A nation's cry for healing
Gary Spaulding, Senior Gleaner Writer
IF THE massive throng of persons who poured into Portmore, St Catherine, is any signal of Jamaicans' desire for healing of families and nation, then yesterday's message to Church and State was resounding.
On a day when many would be on the job, thousands streamed into the seaside tabernacle of the Bishop Delford Davis-led Power of Faith Ministries to 'Heal the Family, Heal the Nation'.
Their voices thundered in worshipful unison as they clamoured with religious fervour for a fresh wind that would herald positive change in a nation bedevilled by woes.
Infectious harmony prevailed, as church officials from the gamut of denominations and political leaders seemed to strike a chord with ordinary Jamaicans.
But there was no doubt that the memory of a challenging past year still lingered in the minds of those in attendance.
Pastor Errol Wright, a long-standing church leader in Portmore, led the church leaders from a multiplicity of denominations at the event which enjoyed the full blessing of the Jamaica Umbrella Groups of Churches.
Wright urged public leaders to own up to offences they have committed as they kick-start the healing process.
Earlier, Fitz Jackson, member of parliament for South St Catherine, lamented that he had to bear the weight of unreasonable accusations when he has never been individually accused of any corrupt act as a politician.
He urged church leaders to be direct instead of vague and ambiguous in their statements on national issues.
But there were unmistakable indications that by their pronouncement, Church and State share a common desire.
Even those on different sides of the political divided seemed united by a common cause.
Reach out to communities
Governor General Sir Patrick Allen urged church leaders to reach beyond their congregation into communities.
"I encourage the Church, which is the embodiment of Christ, to be the beacon of hope," he declared in a sobering message conveyed by custos of St Catherine, the Reverend Sophia Azan.
Sir Patrick noted that the event coincided with the challenges which accompany troubling times for Jamaican families, characterised by single units, absent fathers, crime and violence and widespread disregard for the rules of law and order.
He said the root cause of the range of woes bedevilling the nation was the breakdown in values.
However, the spirit of optimism which oozed from the worshipping throng seemed to have an effect on Sir Patrick's message as he expressed confidence of a better tomorrow, once the nation seeks God's face.
Deputy Prime Minister Dr Kenneth Baugh, who spoke on behalf of Prime Minister Bruce Golding, readily acknowledged that 2010 was a hugely challenging year.
"We leave behind a year of great turmoil and much pain and suffering."
Both Golding and Baugh had to face the wrath of the nation, including the Church, in 2010 as the Government wrestled with whether former Tivoli Gardens strongman Christopher 'Dudus' Coke should be extradited to the United States.
A bloody incursion, which left at least 73 Jamaicans dead and a nation numbed with grief, did not help the embattled administration.
But yesterday, Baugh's message injected hope into the riveted congregation.

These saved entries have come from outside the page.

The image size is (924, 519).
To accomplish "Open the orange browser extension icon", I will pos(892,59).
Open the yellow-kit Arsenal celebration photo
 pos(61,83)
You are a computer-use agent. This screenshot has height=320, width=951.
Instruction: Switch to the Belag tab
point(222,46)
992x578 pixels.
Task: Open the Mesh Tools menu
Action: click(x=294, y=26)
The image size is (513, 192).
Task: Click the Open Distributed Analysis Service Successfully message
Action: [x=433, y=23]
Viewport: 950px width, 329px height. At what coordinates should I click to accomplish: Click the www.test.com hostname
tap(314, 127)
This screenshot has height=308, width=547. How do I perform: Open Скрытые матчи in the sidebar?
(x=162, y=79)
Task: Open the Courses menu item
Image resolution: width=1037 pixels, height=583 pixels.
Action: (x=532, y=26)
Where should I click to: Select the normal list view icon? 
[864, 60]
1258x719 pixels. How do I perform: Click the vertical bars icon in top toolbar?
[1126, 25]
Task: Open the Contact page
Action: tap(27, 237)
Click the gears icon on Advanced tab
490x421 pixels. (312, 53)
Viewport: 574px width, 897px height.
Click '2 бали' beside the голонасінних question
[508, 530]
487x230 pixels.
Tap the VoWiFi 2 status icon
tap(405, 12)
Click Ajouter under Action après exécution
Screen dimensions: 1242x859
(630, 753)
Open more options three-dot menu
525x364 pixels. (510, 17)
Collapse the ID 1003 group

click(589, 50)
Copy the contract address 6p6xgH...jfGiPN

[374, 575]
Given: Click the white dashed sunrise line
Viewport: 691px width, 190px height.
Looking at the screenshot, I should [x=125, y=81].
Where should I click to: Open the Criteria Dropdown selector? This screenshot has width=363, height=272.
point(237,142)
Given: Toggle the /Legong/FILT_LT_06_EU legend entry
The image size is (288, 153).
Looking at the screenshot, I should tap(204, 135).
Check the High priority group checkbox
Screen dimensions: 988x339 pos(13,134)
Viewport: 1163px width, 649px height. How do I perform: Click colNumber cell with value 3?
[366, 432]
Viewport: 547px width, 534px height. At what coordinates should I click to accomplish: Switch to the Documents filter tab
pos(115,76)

He noted that despite the travails encountered in the past year, the Golding administration had made important strides in stabilising the economy.
However, Baugh lamented that there were still too many children languishing without adequate care due to errant mothers and wandering fathers.
The deputy prime minister also cited the dire effects of global warming, flooding, earthquakes, tsunamis, desertification and other acts of nature which have sent the world out of kilter.
"We cannot resolve these myriad challenges without unity and collective action," suggested Baugh.
"This has to be done with a recommitment to do something about our country, our community, the socialisation of our children and the moulding of their character from pregnancy to adulthood."
In a spirited display which had the congregation rocking and waiving, Opposition Leader Portia Simpson Miller said: "If we can heal the family, then we can fix the nation."
In a message which was interspersed with scripture verses, she added: "As Christians, you have a fulcrum, a lever and a place to stand. Faith is your fulcrum, love is the lever and Christ is the place to stand."
Mayor of Portmore Keith Hinds was bubbling with optimism that 2011 would be a year of prosperity.
"But with prosperity comes responsibility; the men of this country need to pull up their socks," he declared.